Artists and youngsters have one thing in common: they could use some help from professionals to take the leap, start a company, and make it profitable.
At least, that’s what five friends believe. Back in college, Mohamed Ali Chebâane, Monji Bhouri, Faycel Terzi, Mouna Ayari, and Khalil Tarhouni took part in the entrepreneurial AIESEC student program in Tunisia. Convinced of the power of education, they decided to support entrepreneurship for youth across North Africa and the Middle East.
In October, they launched Arab Inspire, a free program for kids, students, youngsters, and artists, funded by sponsors. For now, thanks to its 20 volunteers, the program is focusing on Tunisia.

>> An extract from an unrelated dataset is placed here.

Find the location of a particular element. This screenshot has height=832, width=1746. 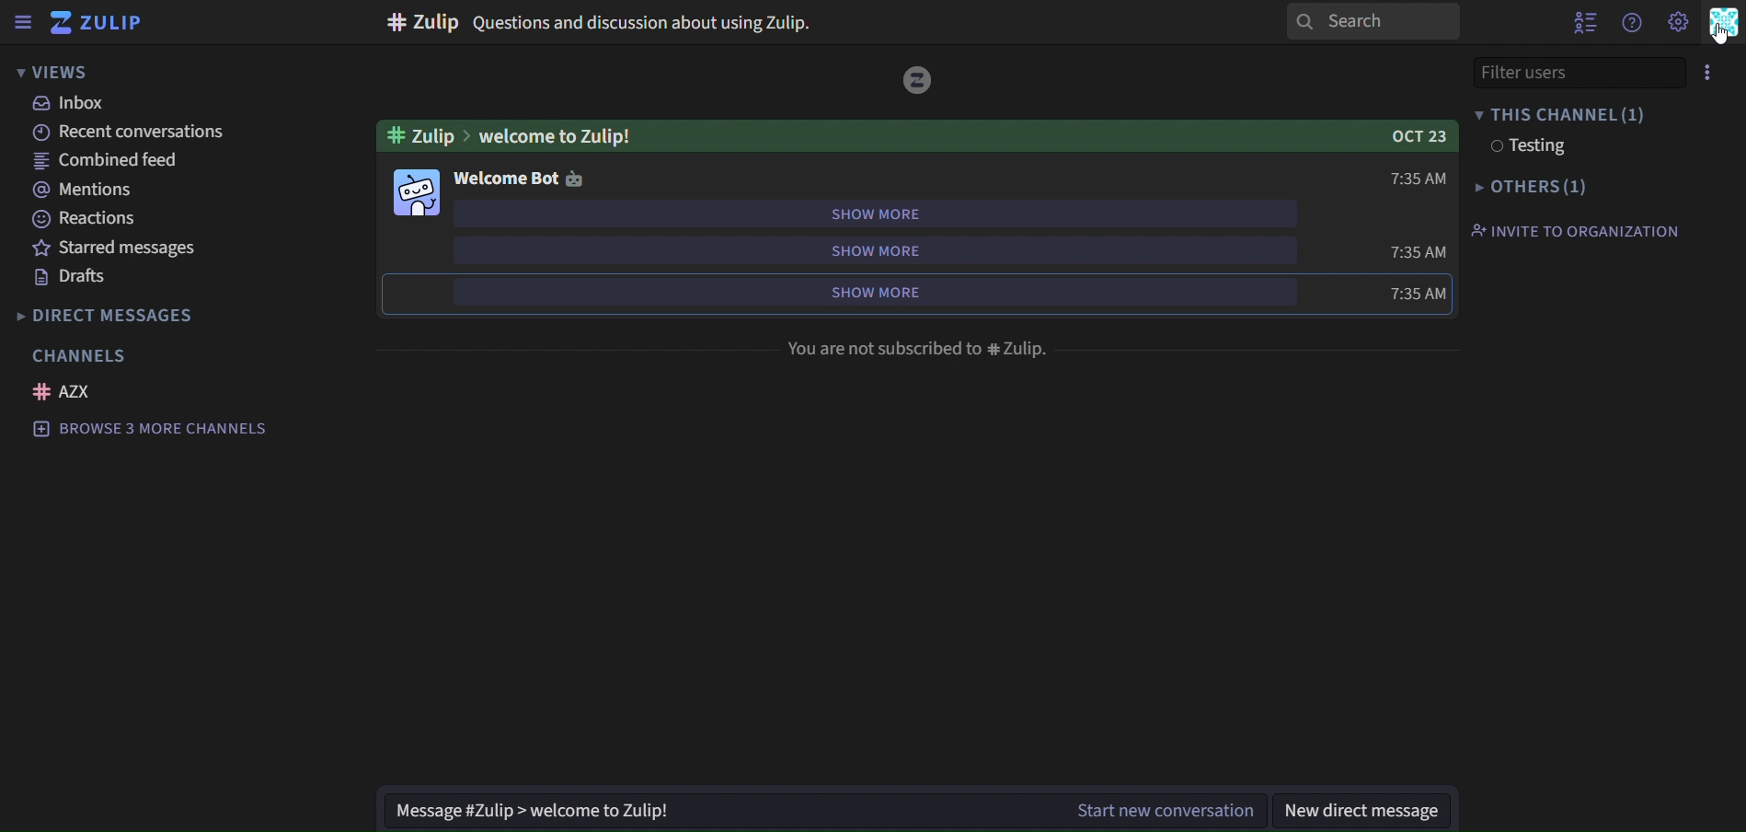

others is located at coordinates (1536, 185).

Entrepreneurs, artists and kids
In 2014, Arab Inspire will focus on three main projects:
- Spreading an entrepreneurial mindset among the youth by making
the business creation process easier to understand. The volunteers
will produce a series of educational videos to explain the concept
of entrepreneurship to students, graduates, and unemployed, and
teach them about the best practice.
- Promoting social entrepreneurship with a competition.
- Reinforcing entrepreneurial culture within the artist community by helping artists generate revenues, and fight- or at least mitigate- their image as “anti-establishment lefties.” To do so, Arab Inspire will organize a three month bootcamp for selected artists, to teach them how to operate like entrepreneurs.
At the same time, the team will be working on an educational program promoting entrepreneurship for six to twelve year-old kids thanks to the help and expertise of Injaz Tunisie, the Tunisian arm of Injaz Al-Arab, a program that educates high school students in entrepreneurship. Once developed, the program will be proposed to the local authorities to be tested in a few pilot schools in Tunisia. Arab Inspire also plans a startup acceleration program.
An ambitious project
To ensure that the project will remain free, the team of volunteers is currently raising funds among local sponsors, private companies, and international donors.
The Qatar Friendship Fund, a Qatari fund looking to invest a total of US $100 million in organizations fostering entrepreneurship in Tunisia, will back some projects, including the educational video program, says Mohamed Ali Chebâane. The fund has also offered to introduce select Arab Inspire members and alumni to its financial parteners.
Financial support will enable Arab Inspire to turn its website into a media arm that will shed light on talent in the Arab world, make some of its volunteers full-time employees, and expand to other countries in the region.
By April or May 2014, the ambitious initiative also plans to launch in Arabic, and start operations in Jordan, Lebanon, and Egypt. Based on their experience in Tunisia, the volunteers will duplicate the program they've tested in Tunisia, while adapting it to each country’s culture. If they have their way, entrepreneurship will be a regular way of life for the region's youth.